▶ _Given records_
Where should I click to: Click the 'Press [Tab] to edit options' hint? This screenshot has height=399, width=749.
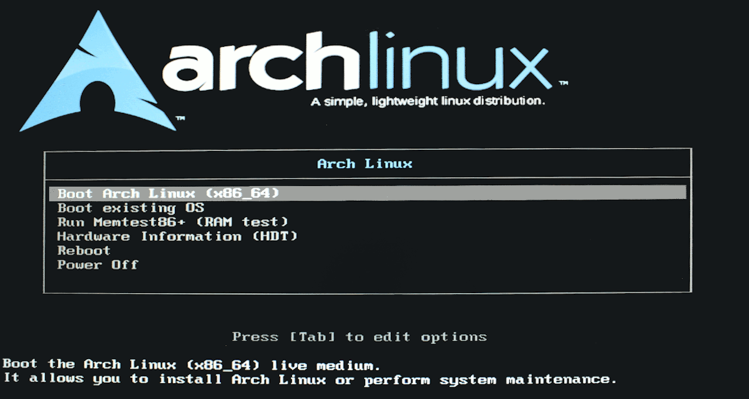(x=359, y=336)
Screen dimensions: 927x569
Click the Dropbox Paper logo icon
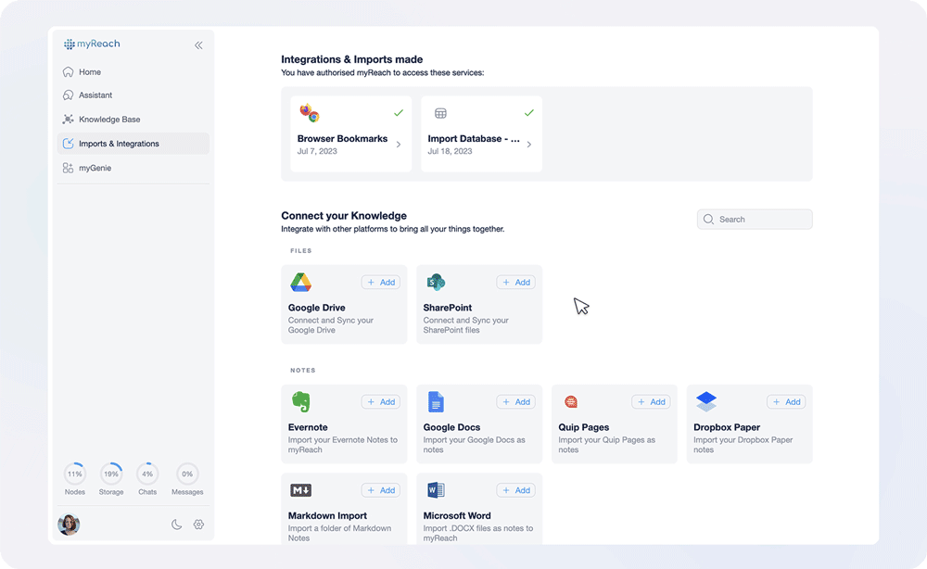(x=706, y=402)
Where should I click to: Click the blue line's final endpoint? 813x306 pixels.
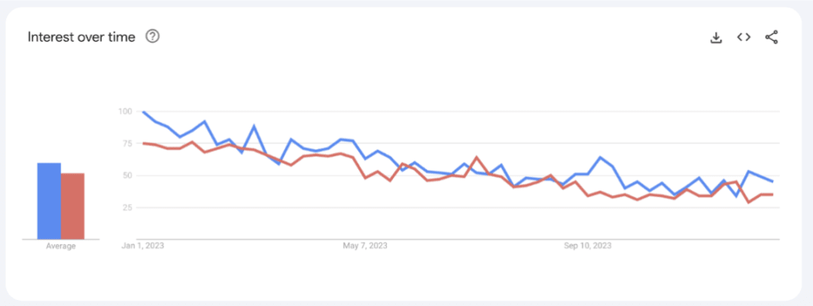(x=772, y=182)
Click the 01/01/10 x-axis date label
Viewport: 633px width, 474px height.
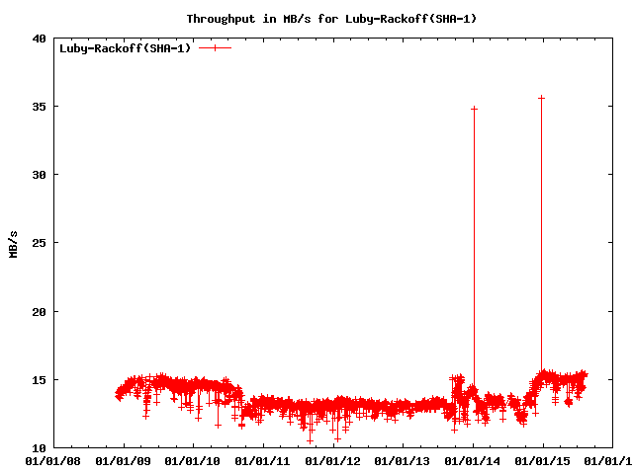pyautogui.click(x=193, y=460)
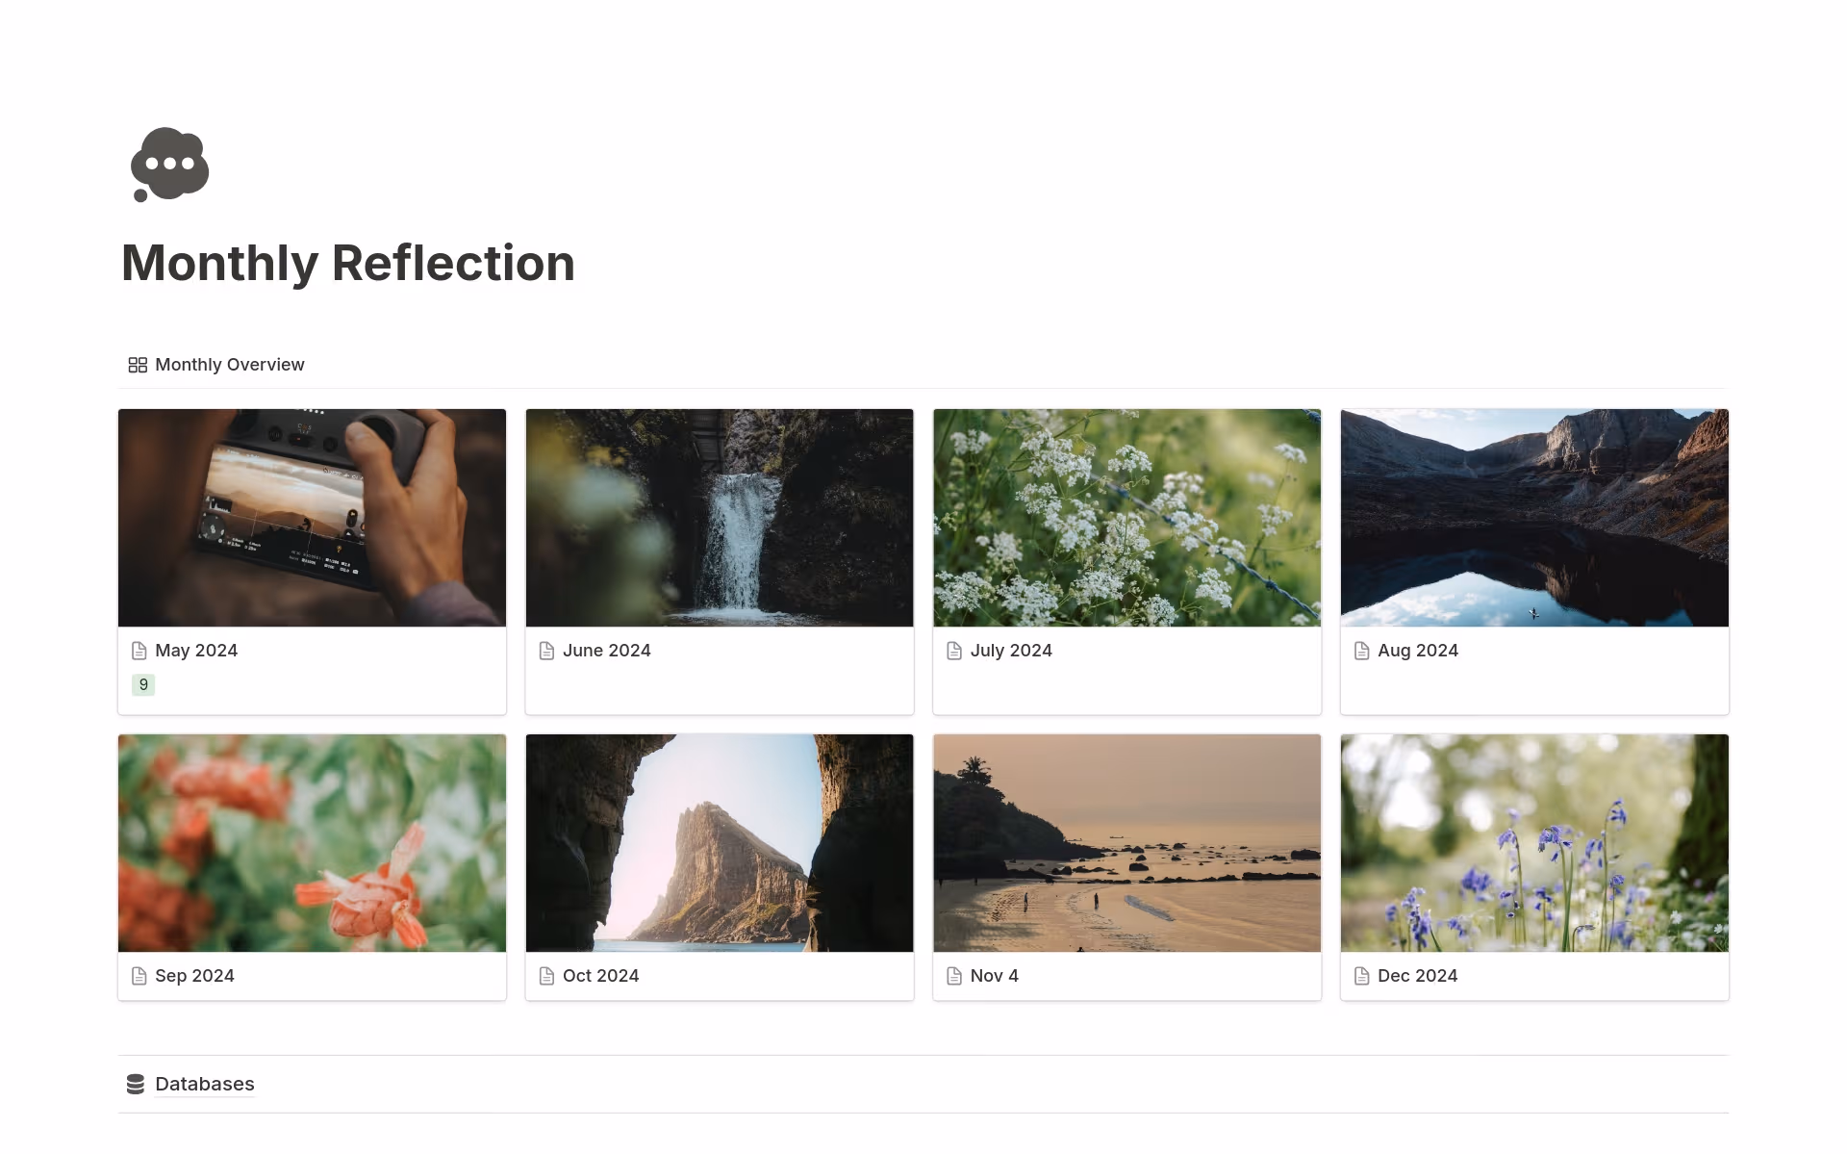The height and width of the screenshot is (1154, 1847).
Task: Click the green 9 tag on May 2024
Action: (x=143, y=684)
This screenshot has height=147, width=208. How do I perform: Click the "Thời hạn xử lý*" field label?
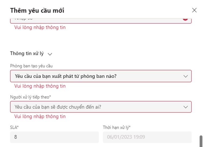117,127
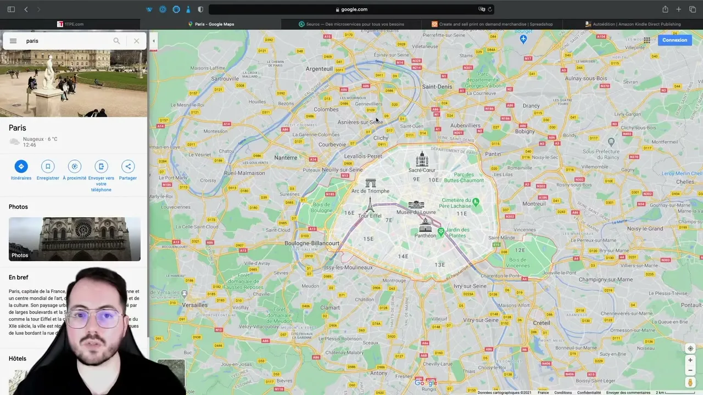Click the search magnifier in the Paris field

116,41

▶ _Work item_
In transcribing the material above, reproduce each line exactly and include none of the pictures.

▶ _Response box_
Where should I click to: Click the 'Press [Tab] to edit options' hint? This screenshot has height=399, width=749.
(x=359, y=336)
Screen dimensions: 927x569
Click the Dropbox Paper logo icon
(x=706, y=402)
Where should I click to: Click the blue line's final endpoint? 813x306 pixels.
(x=772, y=182)
Click the 01/01/10 x-axis date label
Viewport: 633px width, 474px height.
pyautogui.click(x=193, y=460)
The height and width of the screenshot is (1154, 1847).
Task: Click the green 9 tag on May 2024
Action: (x=143, y=684)
This screenshot has height=147, width=208. How do I perform: Click the "Thời hạn xử lý*" field label?
117,127
Click the search magnifier in the Paris field

116,41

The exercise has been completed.